CMV-specific T cells of recipient origin protect the patient against CMV-related complications
Table 3 shows the CMV-related complications in 108 patients grouped according to CMV status of the donor and the type of graft. CMV complications of the 17 patients in whom we studied CMV-specific cytotoxic T cells are depicted individually, whereas for the other 91 patients, only the frequency of CMV-related complications per group is shown. These 91 patients underwent transplantation with the same protocols and, like the first 17, were CMV positive and selected for the absence of severe posttransplantation complications. Patients were graded as having no detectable CMV reactivation; CMV reactivation (limited to 1-3 consecutive CMV-positive blood samples during the first 2 months) or clinically relevant complications such as CMV syndrome associated with fever, muscle pain or asthenia, and/or biologic abnormalities such as leukopenia, thrombocytopenia, or abnormal liver function test results; or CMV disease with proven organ involvement.
The data show that the presence of CMV-specific CTLs was associated with protection against CMV. In all but one patient with tetramer-positive cells in the blood, CMV reactivation was absent or limited to short viremia that was easily controlled by 4 weeks of preemptive antiviral therapy with ganciclovir. This was independent of whether the cells were of donor (patients 1, 2, 9, 10), of recipient (patients 3, 4, 5, 16, 17), or of mixed (patients 6, 7, 8) origin. Furthermore, the patients in whom CMV-specific tetramer-positive cells had been studied appeared to be fully representative of patients matched for donor CMV status and graft treatment. CMV-related complications were rare in recipients of a T-cell-depleted graft; only 2 of 29 recipients of a graft from a CMV-positive donor and none of the 7 recipients of a graft from a CMV-negative donor had CMV syndrome or CMV disease. Hence, in spite of the significantly lower transfer of CMV-specific donor T cells in the graft, CMV immunity—some of which must have been provided by the recipient cells—protected most of the patients from CMV. Furthermore, this protection was not less efficient than in the 39 recipients of a T-cell-replete graft from a CMV-positive donor, 5 of whom had CMV syndrome.

The data:
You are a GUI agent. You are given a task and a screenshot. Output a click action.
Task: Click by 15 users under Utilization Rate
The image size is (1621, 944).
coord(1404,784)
--
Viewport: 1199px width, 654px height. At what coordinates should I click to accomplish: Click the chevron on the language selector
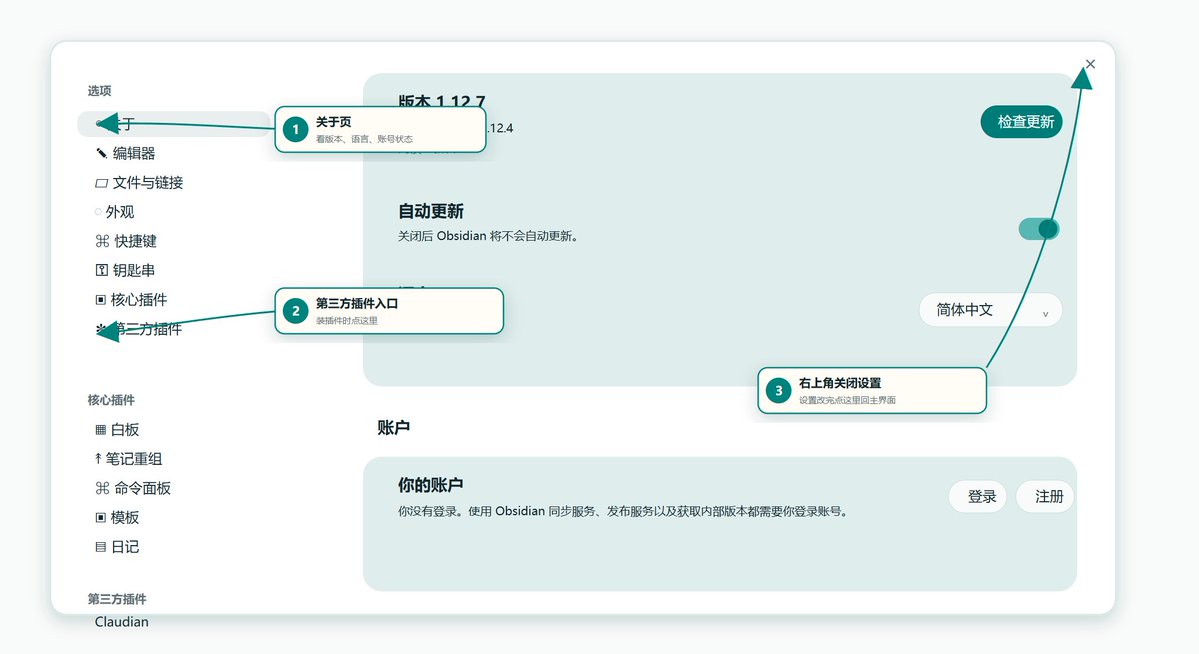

Exercises:
**1)** List the patient numbers that the passage on CMV-specific T cells identifies as having cells of recipient origin.
**2)** Using the passage on CMV-specific T cells, answer each question.
(a) How many patients in total does Table 3 cover?
(b) Which antiviral drug was given as preemptive therapy, and for how long?
(c) Of the 39 recipients of a T-cell-replete graft from a CMV-positive donor, how many had CMV syndrome?
**3)** Continue the passage on CMV-specific T cells from its final sentence.
The entries come from a separate source and are unrelated to the passage on CMV-specific T cells.

Results:
**1)** Patients 3, 4, 5, 16, and 17

**2)**
(a) 108 patients
(b) Ganciclovir, for 4 weeks
(c) 5

**3)**
The 16 recipients of a T-cell-replete graft from a CMV-negative donor clearly formed a group apart. Consistent with the absence of tetramer-positive cells, the complications in these patients were more severe. Patient 11 had CMV syndrome with fever, leukopenia, thrombopenia, and recurrent and prolonged viremia. Several episodes of CMV reactivation were also observed in patient 12, who died at day 325 of acute respiratory distress syndrome caused by CMV and Stenotrophomonas maltophilia pneumonia. Patient 13 had pneumonia that was limited to the first month after transplantation, whereas patients 14 and 15 remained asymptomatic. Again, the 5 patients studied for the presence of CMV-specific T cells were representative of the entire group. Half of the 16 patients who received T-cell-replete grafts from CMV-negative donors had CMV syndrome or CMV disease.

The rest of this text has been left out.